Sinam Sherkany Mohamad is the US Representative of the Syrian Democratic Council and Head of the SDC’s US Mission. She is a Kurdish woman from Afrin, Syria.

ISIS is still international, and as such the ISIS issue remains international. So long as the al-Hawl detainee camp and other facilities housing ISIS detainees exist, ISIS will continue to exist.

The United Nations Special Representative for Iraq Jeanine Hennis visited North and East Syria’s infamous al-Hawl Camp as part of a joint UN/Iraqi delegation that went to the facility on June 5, 2022. “Keeping people in restricted & poor conditions ultimately creates greater protection & security risks than taking them back in a controlled manner” was what Hennis told the Rojava Information Center following her visit alongside the Iraqi government. Iraq has more citizens in the camp than any other country and has recently begun repatriating its ISIS detainee citizens on a consistent basis.

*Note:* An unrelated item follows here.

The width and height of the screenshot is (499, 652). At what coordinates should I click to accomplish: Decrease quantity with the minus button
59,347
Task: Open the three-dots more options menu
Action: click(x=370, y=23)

Tens of thousands of ISIS fighters and ISIS-affiliated women and children remain in North and East Syria, trapped in legal limbo in different camps and detention facilities where the Autonomous Administration of North and East Syria (AANES) has to provide security and services. Al-Hawl Camp, located near the Iraqi-Syrian border, is the most notorious of these facilities, having earned a reputation as one of the most dangerous places on earth.

A member of the Asayish Internal Security forces of the AANES stands guard at the al-Hawl Camp

It has been three years since ISIS was defeated territorially. Before that, it was easy to unite the world behind a military effort, led by local partner forces, to dislodge the organization from its territorial holdings. The international community accepted that the ISIS issue was an international one, and that it could not be avoided. 

Since the liberation of Baghuz, most of the international community seems to have decided to ignore the ISIS issue entirely.

While about 2,500 Iraqi citizens were repatriated in the last year, including male fighters, women, and children, there remain 51 other countries whose nationals are in the camp. Only 1,955 third-country nationals have been repatriated since 2018, including 516 Europeans. Some European states have abysmally low repatriation rates, such as the United Kingdom, which has repatriated only nine citizens and has become famous for revoking the British citizenship of Shamima Begum, an ISIS detainee.

The attitude taken by most of the international community towards the ISIS detainees in North and East Syria has been one of indifference. Even as the region struggles with an economic crisis that provides excellent conditions for terrorist groups seeking to breed instability, continuing activity by ISIS cells that remain a military threat, and the immense burden of tens of thousands of ISIS fighters and families, most of whom are not Syrian, that has fallen on the Autonomous Adminstriation of North and East Syria.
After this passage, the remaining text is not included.